Apache Arrow 0.7.0 Release

Published 19 Sep 2017
By Wes McKinney (wesm)

The Apache Arrow team is pleased to announce the 0.7.0 release. It includes 133 resolved JIRAs many new features and bug fixes to the various language implementations. The Arrow memory format remains stable since the 0.3.x release.

See the Install Page to learn how to get the libraries for your platform. The complete changelog is also available.

We include some highlights from the release in this post.

New PMC Member: Kouhei Sutou

Since the last release we have added Kou to the Arrow Project Management Committee. He is also a PMC for Apache Subversion, and a major contributor to many other open source projects.

As an active member of the Ruby community in Japan, Kou has been developing the GLib-based C bindings for Arrow with associated Ruby wrappers, to enable Ruby users to benefit from the work that’s happening in Apache Arrow.

We are excited to be collaborating with the Ruby community on shared infrastructure for in-memory analytics and data science.

Expanded JavaScript (TypeScript) Implementation

Paul Taylor from the Falcor and ReactiveX projects has worked to expand the JavaScript implementation (which is written in TypeScript), using the latest in modern JavaScript build and packaging technology. We are looking forward to building out the JS implementation and bringing it up to full functionality with the C++ and Java implementations.

We are looking for more JavaScript developers to join the project and work together to make Arrow for JS work well with many kinds of front end use cases, like real time data visualization.

Type casting for C++ and Python

As part of longer-term efforts to build an Arrow-native in-memory analytics library, we implemented a variety of type conversion functions. These functions are essential in ETL tasks when conforming one table schema to another. These are similar to the astype function in NumPy.

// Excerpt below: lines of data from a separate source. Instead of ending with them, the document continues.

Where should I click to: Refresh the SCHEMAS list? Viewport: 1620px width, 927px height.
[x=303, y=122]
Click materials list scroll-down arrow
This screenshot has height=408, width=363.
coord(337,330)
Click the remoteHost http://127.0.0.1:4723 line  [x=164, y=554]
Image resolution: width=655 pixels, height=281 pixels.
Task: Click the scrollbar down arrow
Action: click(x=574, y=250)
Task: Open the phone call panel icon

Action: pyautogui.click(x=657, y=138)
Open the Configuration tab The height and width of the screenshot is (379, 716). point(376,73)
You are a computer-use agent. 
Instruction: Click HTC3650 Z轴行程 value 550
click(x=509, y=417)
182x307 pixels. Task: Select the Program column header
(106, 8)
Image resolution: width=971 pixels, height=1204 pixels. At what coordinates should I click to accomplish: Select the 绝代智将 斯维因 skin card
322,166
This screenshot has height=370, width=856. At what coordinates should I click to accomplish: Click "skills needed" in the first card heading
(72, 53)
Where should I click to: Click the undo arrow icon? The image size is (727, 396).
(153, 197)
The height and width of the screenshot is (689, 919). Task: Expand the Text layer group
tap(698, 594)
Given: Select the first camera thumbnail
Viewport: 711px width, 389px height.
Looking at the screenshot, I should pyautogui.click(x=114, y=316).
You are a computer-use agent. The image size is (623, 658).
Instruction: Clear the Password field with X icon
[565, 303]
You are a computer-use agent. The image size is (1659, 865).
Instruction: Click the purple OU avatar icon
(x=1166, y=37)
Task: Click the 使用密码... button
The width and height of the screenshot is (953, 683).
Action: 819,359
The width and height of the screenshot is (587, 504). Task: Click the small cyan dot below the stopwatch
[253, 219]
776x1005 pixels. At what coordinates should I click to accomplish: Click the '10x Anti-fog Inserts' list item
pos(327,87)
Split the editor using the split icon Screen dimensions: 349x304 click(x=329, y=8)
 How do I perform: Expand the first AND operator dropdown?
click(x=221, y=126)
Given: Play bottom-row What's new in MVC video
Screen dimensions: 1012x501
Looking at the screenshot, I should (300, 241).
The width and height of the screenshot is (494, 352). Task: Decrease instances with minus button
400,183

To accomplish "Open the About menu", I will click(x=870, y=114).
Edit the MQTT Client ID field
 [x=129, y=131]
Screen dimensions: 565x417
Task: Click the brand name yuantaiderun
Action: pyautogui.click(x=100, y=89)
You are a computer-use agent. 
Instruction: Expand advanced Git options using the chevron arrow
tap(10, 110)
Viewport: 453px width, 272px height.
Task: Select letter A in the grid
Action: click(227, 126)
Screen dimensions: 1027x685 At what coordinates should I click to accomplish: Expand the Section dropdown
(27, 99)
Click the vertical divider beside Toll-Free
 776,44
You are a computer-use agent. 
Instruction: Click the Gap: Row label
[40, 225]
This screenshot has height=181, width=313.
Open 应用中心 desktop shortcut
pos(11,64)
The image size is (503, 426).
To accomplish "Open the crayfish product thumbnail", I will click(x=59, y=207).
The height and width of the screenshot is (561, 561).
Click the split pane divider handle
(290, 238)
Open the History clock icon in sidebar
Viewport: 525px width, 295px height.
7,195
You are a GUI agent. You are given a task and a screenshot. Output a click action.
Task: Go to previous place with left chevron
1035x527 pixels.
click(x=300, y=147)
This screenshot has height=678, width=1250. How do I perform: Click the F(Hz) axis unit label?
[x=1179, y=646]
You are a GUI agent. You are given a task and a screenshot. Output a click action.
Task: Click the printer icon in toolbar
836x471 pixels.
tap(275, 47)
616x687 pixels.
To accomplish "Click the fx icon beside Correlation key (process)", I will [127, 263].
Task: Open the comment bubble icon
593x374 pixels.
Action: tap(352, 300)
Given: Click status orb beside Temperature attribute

In [17]: import pyarrow as pa

In [18]: arr = pa.array([True, False, None, True])

In [19]: arr
<pyarrow.lib.BooleanArray object at 0x7ff6fb069b88>

In [20]: arr.cast(pa.int32())
<pyarrow.lib.Int32Array object at 0x7ff6fb0383b8>

Over time these will expand to support as many input-and-output type combinations with optimized conversions.

New Arrow GPU (CUDA) Extension Library for C++

To help with GPU-related projects using Arrow, like the GPU Open Analytics Initiative, we have started a C++ add-on library to simplify Arrow memory management on CUDA-enabled graphics cards. We would like to expand this to include a library of reusable CUDA kernel functions for GPU analytics on Arrow columnar memory.

For example, we could write a record batch from CPU memory to GPU device memory like so (some error checking omitted):

#include <arrow/api.h>
#include <arrow/gpu/cuda_api.h>

using namespace arrow;

gpu::CudaDeviceManager* manager;
std::shared_ptr<gpu::CudaContext> context;

manager_->GetContext(kGpuNumber, &context);

std::shared_ptr<RecordBatch> batch = GetCpuData();

std::shared_ptr<gpu::CudaBuffer> device_serialized;
gpu::SerializeRecordBatch(*batch, context_.get(), &device_serialized));

We can then “read” the GPU record batch, but the returned arrow::RecordBatch internally will contain GPU device pointers that you can use for CUDA kernel calls:

std::shared_ptr<RecordBatch> device_batch;
gpu::ReadRecordBatch(batch->schema(), device_serialized,
                     default_memory_pool(), &device_batch));

// Now run some CUDA kernels on device_batch

Decimal Integration Tests

Phillip Cloud has been working on decimal support in C++ to enable Parquet read/write support in C++ and Python, and also end-to-end testing against the Arrow Java libraries.

In the upcoming releases, we hope to complete the remaining data types that need end-to-end testing between Java and C++:

  • Fixed size lists (variable-size lists already implemented)
  • Fixes size binary
  • Unions
  • Maps
  • Time intervals

Other Notable Python Changes

Some highlights of Python development outside of bug fixes and general API improvements include:

  • Simplified put and get arbitrary Python objects in Plasma objects
  • High-speed, memory efficient object serialization. This is important enough that we will likely write a dedicated blog post about it.
  • New flavor='spark' option to pyarrow.parquet.write_table to enable easy writing of Parquet files maximized for Spark compatibility
  • parquet.write_to_dataset function with support for partitioned writes
  • Improved support for Dask filesystems
  • Improved Python usability for IPC: read and write schemas and record batches more easily. See the API docs for more about these.

The Road Ahead

Upcoming Arrow releases will continue to expand the project to cover more use cases. In addition to completing end-to-end testing for all the major data types, some of us will be shifting attention to building Arrow-native in-memory analytics libraries.

We are looking for more JavaScript, R, and other programming language developers to join the project and expand the available implementations and bindings to more languages.